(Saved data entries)
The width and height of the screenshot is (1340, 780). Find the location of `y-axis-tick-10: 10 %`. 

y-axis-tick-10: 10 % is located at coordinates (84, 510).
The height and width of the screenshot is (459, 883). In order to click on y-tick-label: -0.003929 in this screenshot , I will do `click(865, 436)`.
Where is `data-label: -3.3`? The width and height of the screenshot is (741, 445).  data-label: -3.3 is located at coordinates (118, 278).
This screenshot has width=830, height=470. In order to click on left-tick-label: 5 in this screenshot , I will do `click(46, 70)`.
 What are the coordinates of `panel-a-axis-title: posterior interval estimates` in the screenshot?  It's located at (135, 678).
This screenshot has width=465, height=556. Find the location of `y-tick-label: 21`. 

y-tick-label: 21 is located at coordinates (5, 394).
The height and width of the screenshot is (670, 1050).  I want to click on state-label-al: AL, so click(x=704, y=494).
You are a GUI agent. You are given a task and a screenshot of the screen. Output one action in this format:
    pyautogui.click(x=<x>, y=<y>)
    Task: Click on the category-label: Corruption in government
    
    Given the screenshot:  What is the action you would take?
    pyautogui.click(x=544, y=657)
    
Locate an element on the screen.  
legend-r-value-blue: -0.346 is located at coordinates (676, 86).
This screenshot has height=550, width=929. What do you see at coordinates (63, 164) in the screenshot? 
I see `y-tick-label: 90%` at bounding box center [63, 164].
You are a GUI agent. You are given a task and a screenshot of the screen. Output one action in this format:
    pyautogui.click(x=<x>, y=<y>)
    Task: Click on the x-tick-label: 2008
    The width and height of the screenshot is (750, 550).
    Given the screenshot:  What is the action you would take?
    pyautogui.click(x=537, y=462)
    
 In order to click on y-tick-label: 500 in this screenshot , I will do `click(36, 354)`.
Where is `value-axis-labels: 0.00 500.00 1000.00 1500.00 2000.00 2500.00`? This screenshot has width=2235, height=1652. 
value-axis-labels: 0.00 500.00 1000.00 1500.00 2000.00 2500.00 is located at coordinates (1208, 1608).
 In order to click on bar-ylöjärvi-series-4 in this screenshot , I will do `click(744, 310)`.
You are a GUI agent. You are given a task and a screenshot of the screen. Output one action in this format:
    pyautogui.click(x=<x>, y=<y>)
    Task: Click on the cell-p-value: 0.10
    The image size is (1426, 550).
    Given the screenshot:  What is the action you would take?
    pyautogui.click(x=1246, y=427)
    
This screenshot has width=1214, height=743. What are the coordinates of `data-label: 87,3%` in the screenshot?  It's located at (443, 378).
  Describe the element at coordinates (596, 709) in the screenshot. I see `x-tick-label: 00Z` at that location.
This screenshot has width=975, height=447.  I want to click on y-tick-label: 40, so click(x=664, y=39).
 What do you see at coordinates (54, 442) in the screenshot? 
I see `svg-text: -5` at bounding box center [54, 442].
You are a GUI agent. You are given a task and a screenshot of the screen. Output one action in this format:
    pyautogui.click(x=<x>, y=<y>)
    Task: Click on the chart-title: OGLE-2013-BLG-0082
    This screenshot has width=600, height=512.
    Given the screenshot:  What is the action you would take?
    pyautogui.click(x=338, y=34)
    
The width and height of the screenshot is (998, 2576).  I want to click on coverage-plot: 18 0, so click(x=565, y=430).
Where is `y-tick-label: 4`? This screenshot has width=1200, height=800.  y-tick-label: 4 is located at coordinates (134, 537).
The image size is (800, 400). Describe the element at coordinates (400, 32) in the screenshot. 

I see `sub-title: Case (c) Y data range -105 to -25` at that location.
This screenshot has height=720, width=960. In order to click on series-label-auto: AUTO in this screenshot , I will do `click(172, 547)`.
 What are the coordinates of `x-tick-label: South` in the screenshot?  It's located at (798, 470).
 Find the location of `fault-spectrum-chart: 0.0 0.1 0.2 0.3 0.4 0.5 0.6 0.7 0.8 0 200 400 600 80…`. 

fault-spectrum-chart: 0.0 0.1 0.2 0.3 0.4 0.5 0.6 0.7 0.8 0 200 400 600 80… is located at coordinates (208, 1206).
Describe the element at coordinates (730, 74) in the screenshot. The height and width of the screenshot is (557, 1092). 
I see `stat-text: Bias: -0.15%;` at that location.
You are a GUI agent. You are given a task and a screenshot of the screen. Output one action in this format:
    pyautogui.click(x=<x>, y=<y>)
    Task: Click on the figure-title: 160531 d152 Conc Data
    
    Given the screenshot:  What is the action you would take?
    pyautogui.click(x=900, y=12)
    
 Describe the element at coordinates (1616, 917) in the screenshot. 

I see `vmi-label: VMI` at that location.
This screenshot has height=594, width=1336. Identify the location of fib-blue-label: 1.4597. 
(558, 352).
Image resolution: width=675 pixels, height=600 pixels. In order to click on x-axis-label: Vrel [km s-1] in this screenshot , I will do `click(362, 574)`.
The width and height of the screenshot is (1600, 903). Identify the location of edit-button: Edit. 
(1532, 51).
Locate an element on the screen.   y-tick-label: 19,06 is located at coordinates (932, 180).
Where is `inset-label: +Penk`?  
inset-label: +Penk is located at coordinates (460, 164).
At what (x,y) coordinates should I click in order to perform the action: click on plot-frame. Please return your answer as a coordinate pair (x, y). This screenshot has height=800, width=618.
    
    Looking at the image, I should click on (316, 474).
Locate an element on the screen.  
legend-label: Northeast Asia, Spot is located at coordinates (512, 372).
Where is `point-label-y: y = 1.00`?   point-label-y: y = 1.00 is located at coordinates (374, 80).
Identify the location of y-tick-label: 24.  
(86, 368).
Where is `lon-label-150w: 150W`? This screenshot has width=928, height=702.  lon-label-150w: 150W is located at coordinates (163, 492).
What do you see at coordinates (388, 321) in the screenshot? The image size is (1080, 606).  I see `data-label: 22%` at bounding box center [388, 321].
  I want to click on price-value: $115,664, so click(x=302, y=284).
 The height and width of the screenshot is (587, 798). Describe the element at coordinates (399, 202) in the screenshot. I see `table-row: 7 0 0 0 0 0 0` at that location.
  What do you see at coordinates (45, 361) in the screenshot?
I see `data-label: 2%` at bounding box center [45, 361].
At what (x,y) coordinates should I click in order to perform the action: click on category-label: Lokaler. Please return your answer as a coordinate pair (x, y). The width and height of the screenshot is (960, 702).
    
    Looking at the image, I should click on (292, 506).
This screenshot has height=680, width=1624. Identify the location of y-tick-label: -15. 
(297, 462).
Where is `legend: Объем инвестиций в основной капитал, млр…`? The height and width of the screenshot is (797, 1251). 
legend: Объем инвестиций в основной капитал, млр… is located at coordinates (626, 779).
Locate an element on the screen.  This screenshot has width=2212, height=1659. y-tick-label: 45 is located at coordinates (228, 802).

**Requirement**
Reproduce this listing line for line, with no changes.

**Response area**
The width and height of the screenshot is (1340, 780). Find the location of `y-axis-tick-10: 10 %`. 

y-axis-tick-10: 10 % is located at coordinates (84, 510).
The height and width of the screenshot is (459, 883). In order to click on y-tick-label: -0.003929 in this screenshot , I will do `click(865, 436)`.
Where is `data-label: -3.3`? The width and height of the screenshot is (741, 445).  data-label: -3.3 is located at coordinates (118, 278).
This screenshot has width=830, height=470. In order to click on left-tick-label: 5 in this screenshot , I will do `click(46, 70)`.
 What are the coordinates of `panel-a-axis-title: posterior interval estimates` in the screenshot?  It's located at (135, 678).
This screenshot has width=465, height=556. Find the location of `y-tick-label: 21`. 

y-tick-label: 21 is located at coordinates (5, 394).
The height and width of the screenshot is (670, 1050).  I want to click on state-label-al: AL, so click(x=704, y=494).
You are a GUI agent. You are given a task and a screenshot of the screen. Output one action in this format:
    pyautogui.click(x=<x>, y=<y>)
    Task: Click on the category-label: Corruption in government
    
    Given the screenshot:  What is the action you would take?
    pyautogui.click(x=544, y=657)
    
Locate an element on the screen.  
legend-r-value-blue: -0.346 is located at coordinates (676, 86).
This screenshot has height=550, width=929. What do you see at coordinates (63, 164) in the screenshot? 
I see `y-tick-label: 90%` at bounding box center [63, 164].
You are a GUI agent. You are given a task and a screenshot of the screen. Output one action in this format:
    pyautogui.click(x=<x>, y=<y>)
    Task: Click on the x-tick-label: 2008
    The width and height of the screenshot is (750, 550).
    Given the screenshot:  What is the action you would take?
    pyautogui.click(x=537, y=462)
    
 In order to click on y-tick-label: 500 in this screenshot , I will do `click(36, 354)`.
Where is `value-axis-labels: 0.00 500.00 1000.00 1500.00 2000.00 2500.00`? This screenshot has width=2235, height=1652. 
value-axis-labels: 0.00 500.00 1000.00 1500.00 2000.00 2500.00 is located at coordinates (1208, 1608).
 In order to click on bar-ylöjärvi-series-4 in this screenshot , I will do `click(744, 310)`.
You are a GUI agent. You are given a task and a screenshot of the screen. Output one action in this format:
    pyautogui.click(x=<x>, y=<y>)
    Task: Click on the cell-p-value: 0.10
    The image size is (1426, 550).
    Given the screenshot:  What is the action you would take?
    pyautogui.click(x=1246, y=427)
    
This screenshot has width=1214, height=743. What are the coordinates of `data-label: 87,3%` in the screenshot?  It's located at (443, 378).
  Describe the element at coordinates (596, 709) in the screenshot. I see `x-tick-label: 00Z` at that location.
This screenshot has width=975, height=447.  I want to click on y-tick-label: 40, so click(x=664, y=39).
 What do you see at coordinates (54, 442) in the screenshot? 
I see `svg-text: -5` at bounding box center [54, 442].
You are a GUI agent. You are given a task and a screenshot of the screen. Output one action in this format:
    pyautogui.click(x=<x>, y=<y>)
    Task: Click on the chart-title: OGLE-2013-BLG-0082
    This screenshot has width=600, height=512.
    Given the screenshot:  What is the action you would take?
    pyautogui.click(x=338, y=34)
    
The width and height of the screenshot is (998, 2576).  I want to click on coverage-plot: 18 0, so click(x=565, y=430).
Where is `y-tick-label: 4`? This screenshot has width=1200, height=800.  y-tick-label: 4 is located at coordinates (134, 537).
The image size is (800, 400). Describe the element at coordinates (400, 32) in the screenshot. 

I see `sub-title: Case (c) Y data range -105 to -25` at that location.
This screenshot has height=720, width=960. In order to click on series-label-auto: AUTO in this screenshot , I will do `click(172, 547)`.
 What are the coordinates of `x-tick-label: South` in the screenshot?  It's located at (798, 470).
 Find the location of `fault-spectrum-chart: 0.0 0.1 0.2 0.3 0.4 0.5 0.6 0.7 0.8 0 200 400 600 80…`. 

fault-spectrum-chart: 0.0 0.1 0.2 0.3 0.4 0.5 0.6 0.7 0.8 0 200 400 600 80… is located at coordinates (208, 1206).
Describe the element at coordinates (730, 74) in the screenshot. The height and width of the screenshot is (557, 1092). 
I see `stat-text: Bias: -0.15%;` at that location.
You are a GUI agent. You are given a task and a screenshot of the screen. Output one action in this format:
    pyautogui.click(x=<x>, y=<y>)
    Task: Click on the figure-title: 160531 d152 Conc Data
    
    Given the screenshot:  What is the action you would take?
    pyautogui.click(x=900, y=12)
    
 Describe the element at coordinates (1616, 917) in the screenshot. 

I see `vmi-label: VMI` at that location.
This screenshot has height=594, width=1336. Identify the location of fib-blue-label: 1.4597. 
(558, 352).
Image resolution: width=675 pixels, height=600 pixels. In order to click on x-axis-label: Vrel [km s-1] in this screenshot , I will do `click(362, 574)`.
The width and height of the screenshot is (1600, 903). Identify the location of edit-button: Edit. 
(1532, 51).
Locate an element on the screen.   y-tick-label: 19,06 is located at coordinates (932, 180).
Where is `inset-label: +Penk`?  
inset-label: +Penk is located at coordinates (460, 164).
At what (x,y) coordinates should I click in order to perform the action: click on plot-frame. Please return your answer as a coordinate pair (x, y). This screenshot has height=800, width=618.
    
    Looking at the image, I should click on (316, 474).
Locate an element on the screen.  
legend-label: Northeast Asia, Spot is located at coordinates (512, 372).
Where is `point-label-y: y = 1.00`?   point-label-y: y = 1.00 is located at coordinates (374, 80).
Identify the location of y-tick-label: 24.  
(86, 368).
Where is `lon-label-150w: 150W`? This screenshot has width=928, height=702.  lon-label-150w: 150W is located at coordinates (163, 492).
What do you see at coordinates (388, 321) in the screenshot? The image size is (1080, 606).  I see `data-label: 22%` at bounding box center [388, 321].
  I want to click on price-value: $115,664, so click(x=302, y=284).
 The height and width of the screenshot is (587, 798). Describe the element at coordinates (399, 202) in the screenshot. I see `table-row: 7 0 0 0 0 0 0` at that location.
  What do you see at coordinates (45, 361) in the screenshot?
I see `data-label: 2%` at bounding box center [45, 361].
At what (x,y) coordinates should I click in order to perform the action: click on category-label: Lokaler. Please return your answer as a coordinate pair (x, y). The width and height of the screenshot is (960, 702).
    
    Looking at the image, I should click on (292, 506).
This screenshot has height=680, width=1624. Identify the location of y-tick-label: -15. 
(297, 462).
Where is `legend: Объем инвестиций в основной капитал, млр…`? The height and width of the screenshot is (797, 1251). 
legend: Объем инвестиций в основной капитал, млр… is located at coordinates (626, 779).
Locate an element on the screen.  This screenshot has width=2212, height=1659. y-tick-label: 45 is located at coordinates (228, 802).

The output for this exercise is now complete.